### What this exercise asks
a) Decide whether each statement below agrees with the passage on skin-booster injections. Answer yes or no for each, and quote the words of the passage that decide it.
(i) The writer's first treatment was Restylane Skinboosters.
(ii) The writer's Skinboosters injections were given in the lips.
(iii) The writer likes Profhilo injections for the neck.
b) Answer these questions from the passage on skin-booster injections, one line each.
(i) How long might the writer's chest have looked like a quilt of puffy blobs?
(ii) How many additional rounds of Skinboosters treatments did the writer have?
(iii) What do the injections give back to the writer's postmenopausal skin?
c) Resume the passage on skin-booster injections, picking up right after its last sentence.

### Exercise passage
=== Begin Enclosure ===

As a UK-based journalist, I’ve tried many of these marvelous jabs. I started with Restylane Skinboosters—not the dermal filler used for lip volumizing, but a more fluid formulation of HA. It involved dozens of tiny, superficial injections into my dry, crepey décolletage. My chest might have looked like a miniature quilt of puffy blobs for a day or two afterward. But those vanished as the product spread through my skin like honey. Two months and two additional rounds of treatments later, my skin was smoother, plumper, and so well hydrated that the vertical creases that are the bane of the aging bosom were much less visible. I was a convert.

I particularly like Profhilo injections for my neck, where the skin is naturally drier and thinner and harder to coax into peak health with skin care. Adding a layer of skin-nourishing hyaluronic acid just beneath the surface makes my neck smoother, firmer, and less “out of step” with my face. I’m always eager to have the injections in my face, too, particularly because they give glowy radiance back to my postmenopausal skin.

=== End Enclosure ===

### Information supplied
=== Begin Enclosure ===

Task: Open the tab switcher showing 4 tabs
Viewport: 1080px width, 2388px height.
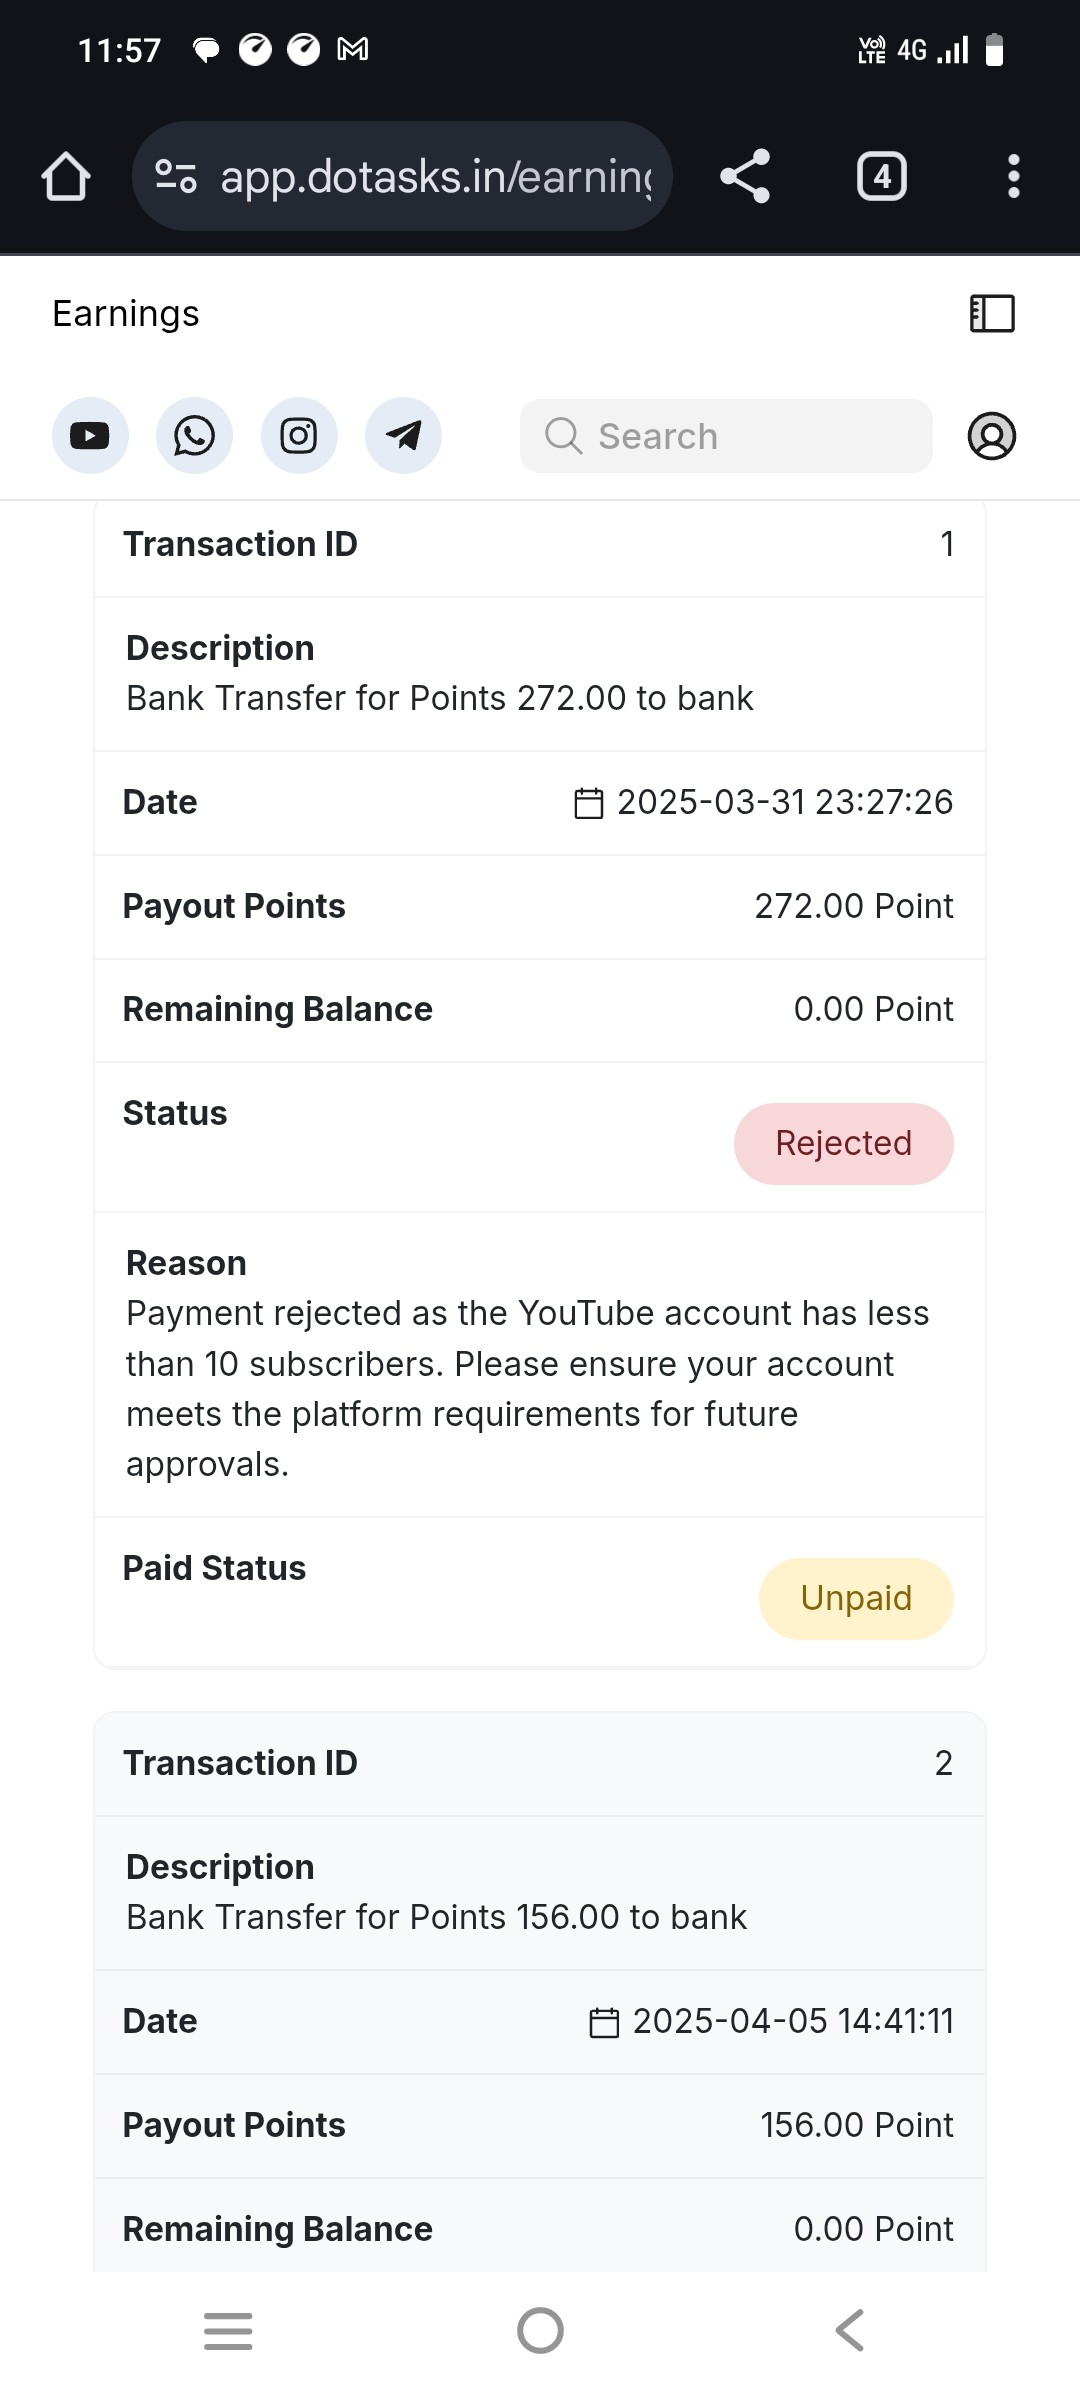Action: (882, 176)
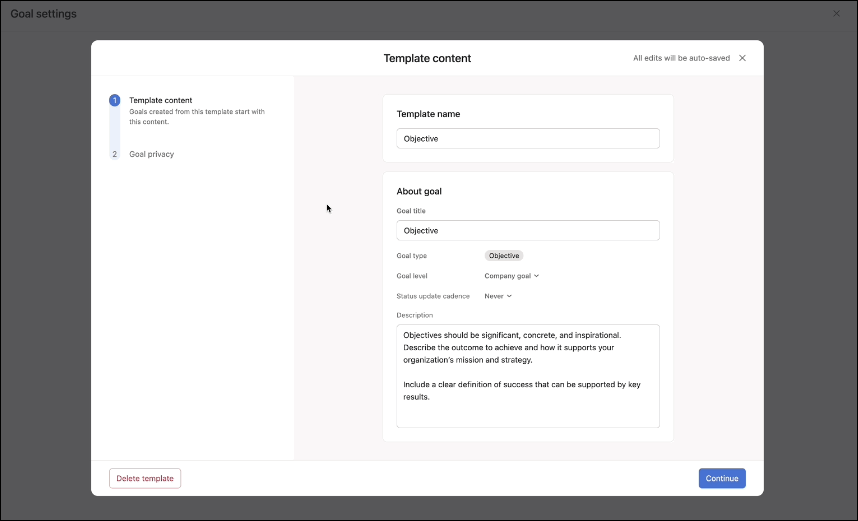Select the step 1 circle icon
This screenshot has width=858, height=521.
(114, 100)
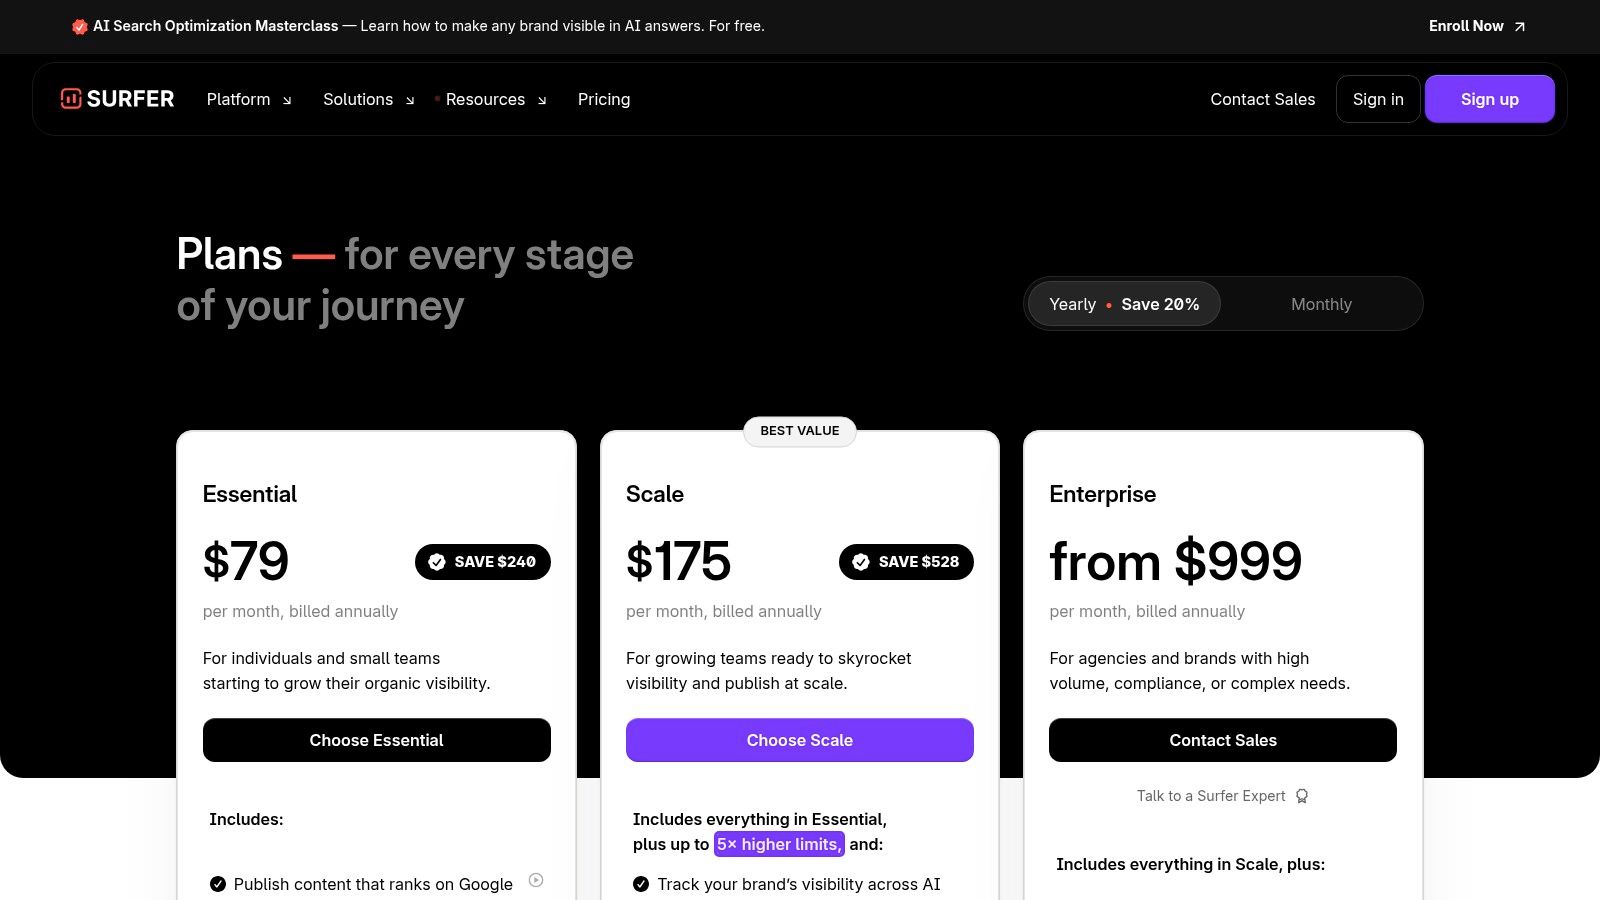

=== End Enclosure ===

### Answers for this exercise
a)
(i) Yes: "I started with Restylane Skinboosters"
(ii) No: "not the dermal filler used for lip volumizing" and "injections into my dry, crepey décolletage"
(iii) Yes: "I particularly like Profhilo injections for my neck"

b)
(i) For a day or two afterward.
(ii) Two additional rounds.
(iii) Glowy radiance.

c)
Although Profhilo is the most common, there are other injectable skin boosters, some which target specific areas of the face. If you’re worried about forehead lines or those around your mouth, cosmetic nurse practitioner Frances Turner Traill, whose clinic is near Glasgow, Scotland, recommends Viscoderm Hydrobooster for superficial, static lines that Botox and other wrinkle-reducers can’t treat. A skincare injectable from an Italian brand called Sunekos boasts amino acids and works well for areas that need a lighter touch, such as around the eyes, where the skin is more fragile. Dr. Johanna Ward, an aesthetic doctor with clinics in London and Kent, is a fan. “It’s my go-to product for a more mature patient who might need the extra help of the amino acids for collagen production,” she says. Another product called Belotero Revive from Merz, a German company, adds glycerol to a hyaluronic acid base to help treat hyperpigmentation. “It’s the only skin booster that improves mild sun damage,” says Dr. Yusra Al-Mukhtar of Liverpool. I’ve personally tried it and loved how it can be targeted at your particular trouble spots—in my case, the crow’s feet wrinkles beside my eyes and the ‘barcode’ lines above my upper lip—which were softened and less evident for months after treatment.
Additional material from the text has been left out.